The course is taught by economics professor Humaira Jackson and sociology professor Eric Davis, or “Professor E” as he is known as by some of his students. It is an interdisciplinary studies course that attempts to bridge economics and sociology through the exploration of the modern sports industry. This will be done by teaching the two components of the class alongside each other and intertwining them. In Davis’s words: “Think of it like a road map. The econ is the road: it’s going to keep us moving forward, give us our boundaries, and get us from here to there. Sociology will add in and kind of be more [like] guideposts or the pit stops”
The idea for this course was first put forward by Davis, who was developing a course meant to tie together sociology and sports, but “he felt there was a point at which it really made sense to have economics incorporated, because it almost always lead to this question of revenue, profit, paying players,” said Jackson, whose collaboration has given the course an economic perspective.

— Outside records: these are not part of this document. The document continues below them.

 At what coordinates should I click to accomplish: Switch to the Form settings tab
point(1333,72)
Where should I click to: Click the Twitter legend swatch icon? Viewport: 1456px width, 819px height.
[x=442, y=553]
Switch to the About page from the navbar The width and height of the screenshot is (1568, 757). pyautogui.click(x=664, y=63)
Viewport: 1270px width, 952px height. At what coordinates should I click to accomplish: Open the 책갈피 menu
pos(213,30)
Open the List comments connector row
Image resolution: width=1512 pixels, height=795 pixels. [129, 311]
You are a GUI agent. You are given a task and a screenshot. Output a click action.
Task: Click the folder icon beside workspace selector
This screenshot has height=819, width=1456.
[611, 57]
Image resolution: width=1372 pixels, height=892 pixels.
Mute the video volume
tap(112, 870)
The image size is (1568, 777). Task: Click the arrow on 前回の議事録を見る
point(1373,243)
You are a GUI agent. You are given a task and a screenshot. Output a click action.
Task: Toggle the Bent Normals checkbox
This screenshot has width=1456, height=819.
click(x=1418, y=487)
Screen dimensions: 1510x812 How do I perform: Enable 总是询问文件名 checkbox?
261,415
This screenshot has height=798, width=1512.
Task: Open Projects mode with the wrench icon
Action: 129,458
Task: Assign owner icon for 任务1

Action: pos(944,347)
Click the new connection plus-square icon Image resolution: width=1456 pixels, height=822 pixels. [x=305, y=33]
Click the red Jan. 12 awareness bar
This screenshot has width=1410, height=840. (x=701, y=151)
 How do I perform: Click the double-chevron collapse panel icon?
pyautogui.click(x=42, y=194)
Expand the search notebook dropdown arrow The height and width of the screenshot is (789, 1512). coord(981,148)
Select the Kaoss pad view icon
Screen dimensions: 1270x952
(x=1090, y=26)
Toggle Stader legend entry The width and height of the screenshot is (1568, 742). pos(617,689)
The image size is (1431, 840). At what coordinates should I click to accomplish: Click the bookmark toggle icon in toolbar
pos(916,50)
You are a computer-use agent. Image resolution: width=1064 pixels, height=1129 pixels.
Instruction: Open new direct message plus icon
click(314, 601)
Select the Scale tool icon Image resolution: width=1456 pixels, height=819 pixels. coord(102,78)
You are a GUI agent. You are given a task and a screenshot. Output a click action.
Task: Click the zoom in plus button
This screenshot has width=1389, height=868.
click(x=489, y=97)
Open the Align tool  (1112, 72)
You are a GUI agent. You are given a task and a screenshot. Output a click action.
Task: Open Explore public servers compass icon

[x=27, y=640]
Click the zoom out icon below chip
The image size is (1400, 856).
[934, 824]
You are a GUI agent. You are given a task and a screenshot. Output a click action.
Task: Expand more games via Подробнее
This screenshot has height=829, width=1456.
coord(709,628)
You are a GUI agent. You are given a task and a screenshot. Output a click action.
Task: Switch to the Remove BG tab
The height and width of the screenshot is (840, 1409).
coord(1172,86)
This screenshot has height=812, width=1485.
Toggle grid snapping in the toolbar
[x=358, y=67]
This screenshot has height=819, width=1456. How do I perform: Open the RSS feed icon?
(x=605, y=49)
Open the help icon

This time around, the course will be much more focused on college sports and athletes as opposed to last time when it very broadly covered sports in general. There will be some discussions on high school and youth sports and how they lead to college sports, and how college athletics, in turn, leads to professional sports. However, the main focus will be college sports, the relationship between athletes, their teams, fans and the revenue they produce.
The class will have field trips and guest speakers, including coaches and athletes from various positions, to talk about their experiences being a part of the sports world. This will be studied through the course.
The class environment itself will be focused on discussions between the teachers and students rather than typical lectures. This does mean that there will be a good amount of reading for the homework. Three books have been selected so far, and the class won’t allow much time to sit back and relax, but for those interested in and passionate about the topic, engaging should not be a problem. “My classes will never be accused of being boring,” said Davis.
The class culminates in a project due at the end of the course, which will give students the chance to go out and investigate the sports world on their own through any means, conducting interviews, shooting short films, following the life of an athlete for a day, or going to a game and reporting on their experiences as a fan.
At 10 credit-hours the class is fit for the first-year student interested in sports or sports management. It fulfills requirements for both economics and sociology.
“I dare anyone to come to class feeling like ‘Oh man, I guess I have to go to my class today.’ We’re trying to build a class … that people are like ‘If everything about school was like this class … I would love school,’” said Davis.